Aerodynamic characteristics of two-bladed H-Darrieus at various solidities and rotating speeds

• We show the blockage and interactions (blade-to-flow and -blade) significantly affect the characteristics of H-Darrieus.
• The tip speed ratio of the maximum power coefficient decreases as the solidity increases.
• The blade in the downwind revolution accelerates air like a fan above maximum power coefficient.
• In upwind revolution, the free stream and effective AOA are considerably changed by the blockage and interaction.
• The difficulty in designing an H-Darrieus comes from changes in AOA and flow-direction.

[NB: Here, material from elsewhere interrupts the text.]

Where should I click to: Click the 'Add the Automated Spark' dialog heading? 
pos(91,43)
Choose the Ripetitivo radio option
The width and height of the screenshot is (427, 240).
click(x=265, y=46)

Three-dimensional unsteady numerical analysis has been performed in order to analyze the aerodynamic characteristics of an H-Darrieus vertical axis wind turbine with two straight blades. The reliability of the numerical models has been demonstrated through good agreement between the calculated and measured efficiency of an H-Darrieus. Flow characteristics are closely investigated according to tip speed ratios and solidities. A comparison of aerodynamic characteristics at various operational conditions, including the maximum power point is performed. The direction of the free stream approaching the blade is considerably bent following the interaction between blade-to-blade and blade-to-free stream. Even though, the peak value of a torque increases as solidity increases, the blockage and interaction also increase, and thus, increasing the solidity alone does not improve the performance of the H-Darrieus. On the other hand, decreasing the solidity can reduce the effect of blockage and interaction, but the self-starting features via the negative torque at the low tip speed ratio becomes lost. Therefore, a theoretical model such as the DMST (double multiple stream tube) is not suitable for predicting the performance of H-Darrieus with a high solidity. The blockage by blades in the upwind revolution and the interaction between blades significantly change the magnitude of an incidence velocity, and the angle of attack. Thus, the tip speed ratio of the operation point (i.e. the highest power coefficient point) is found to be lower than it is expected.